(Stored items)
Start of Block

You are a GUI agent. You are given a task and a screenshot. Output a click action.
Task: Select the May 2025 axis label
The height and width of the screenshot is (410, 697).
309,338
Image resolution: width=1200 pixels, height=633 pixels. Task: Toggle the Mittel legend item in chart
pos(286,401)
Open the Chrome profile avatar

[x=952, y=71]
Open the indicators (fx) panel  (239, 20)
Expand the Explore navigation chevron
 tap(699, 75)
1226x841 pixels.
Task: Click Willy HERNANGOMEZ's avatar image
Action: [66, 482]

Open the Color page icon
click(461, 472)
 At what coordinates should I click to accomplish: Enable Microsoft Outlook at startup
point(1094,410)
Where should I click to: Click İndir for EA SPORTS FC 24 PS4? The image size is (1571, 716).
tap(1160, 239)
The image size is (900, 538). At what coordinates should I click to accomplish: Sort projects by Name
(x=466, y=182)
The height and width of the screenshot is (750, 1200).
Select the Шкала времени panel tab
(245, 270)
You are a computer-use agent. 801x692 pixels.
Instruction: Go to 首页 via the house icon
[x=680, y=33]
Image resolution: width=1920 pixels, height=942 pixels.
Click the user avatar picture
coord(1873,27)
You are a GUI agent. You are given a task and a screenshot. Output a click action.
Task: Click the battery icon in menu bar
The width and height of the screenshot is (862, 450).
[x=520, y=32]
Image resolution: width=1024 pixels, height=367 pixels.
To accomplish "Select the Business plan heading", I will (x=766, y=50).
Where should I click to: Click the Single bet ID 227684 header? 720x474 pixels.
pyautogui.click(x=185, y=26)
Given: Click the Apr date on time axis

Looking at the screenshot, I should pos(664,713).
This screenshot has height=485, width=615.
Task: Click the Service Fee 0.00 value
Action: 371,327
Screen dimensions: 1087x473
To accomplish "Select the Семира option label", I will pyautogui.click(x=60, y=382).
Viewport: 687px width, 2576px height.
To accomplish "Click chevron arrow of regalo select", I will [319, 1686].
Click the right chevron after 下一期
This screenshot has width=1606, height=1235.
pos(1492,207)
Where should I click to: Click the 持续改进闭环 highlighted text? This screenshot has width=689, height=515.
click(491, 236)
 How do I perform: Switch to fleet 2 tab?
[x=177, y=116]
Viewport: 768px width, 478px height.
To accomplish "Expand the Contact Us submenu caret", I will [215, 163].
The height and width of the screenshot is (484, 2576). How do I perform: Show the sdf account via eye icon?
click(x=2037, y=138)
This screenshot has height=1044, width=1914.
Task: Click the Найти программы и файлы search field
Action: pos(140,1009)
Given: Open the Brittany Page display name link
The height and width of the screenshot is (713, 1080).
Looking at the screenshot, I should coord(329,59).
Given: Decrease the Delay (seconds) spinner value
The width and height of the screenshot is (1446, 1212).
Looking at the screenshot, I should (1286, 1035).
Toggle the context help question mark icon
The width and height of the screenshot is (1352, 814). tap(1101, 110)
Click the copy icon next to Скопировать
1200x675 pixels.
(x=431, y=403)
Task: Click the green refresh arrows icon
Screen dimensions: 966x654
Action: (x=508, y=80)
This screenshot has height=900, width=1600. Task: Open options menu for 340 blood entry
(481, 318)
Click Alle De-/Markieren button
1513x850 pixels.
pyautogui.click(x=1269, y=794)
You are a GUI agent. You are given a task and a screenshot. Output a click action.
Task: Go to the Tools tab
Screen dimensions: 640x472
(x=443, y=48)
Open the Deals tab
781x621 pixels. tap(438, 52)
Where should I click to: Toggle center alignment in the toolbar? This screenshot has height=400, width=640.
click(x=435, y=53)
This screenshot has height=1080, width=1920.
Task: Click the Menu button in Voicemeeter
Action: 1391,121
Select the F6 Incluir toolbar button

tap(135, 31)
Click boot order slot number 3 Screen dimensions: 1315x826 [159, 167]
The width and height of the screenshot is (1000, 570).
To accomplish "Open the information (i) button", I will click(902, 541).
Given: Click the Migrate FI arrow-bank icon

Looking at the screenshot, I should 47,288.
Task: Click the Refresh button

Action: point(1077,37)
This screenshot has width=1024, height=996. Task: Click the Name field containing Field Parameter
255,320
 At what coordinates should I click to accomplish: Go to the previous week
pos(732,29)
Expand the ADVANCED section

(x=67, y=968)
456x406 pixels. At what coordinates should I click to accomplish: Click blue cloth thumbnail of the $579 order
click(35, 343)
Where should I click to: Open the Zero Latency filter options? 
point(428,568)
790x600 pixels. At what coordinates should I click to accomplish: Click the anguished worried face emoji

End of Block

Of the entries above, transcribe exactly those lines that fall between the line containing "Instruction: Go to 首页 via the house icon" and the line containing "Screen dimensions: 1087x473", together with those two lines.

Instruction: Go to 首页 via the house icon
[x=680, y=33]
Image resolution: width=1920 pixels, height=942 pixels.
Click the user avatar picture
coord(1873,27)
You are a GUI agent. You are given a task and a screenshot. Output a click action.
Task: Click the battery icon in menu bar
The width and height of the screenshot is (862, 450).
[x=520, y=32]
Image resolution: width=1024 pixels, height=367 pixels.
To accomplish "Select the Business plan heading", I will (x=766, y=50).
Where should I click to: Click the Single bet ID 227684 header? 720x474 pixels.
pyautogui.click(x=185, y=26)
Given: Click the Apr date on time axis

Looking at the screenshot, I should pos(664,713).
This screenshot has height=485, width=615.
Task: Click the Service Fee 0.00 value
Action: 371,327
Screen dimensions: 1087x473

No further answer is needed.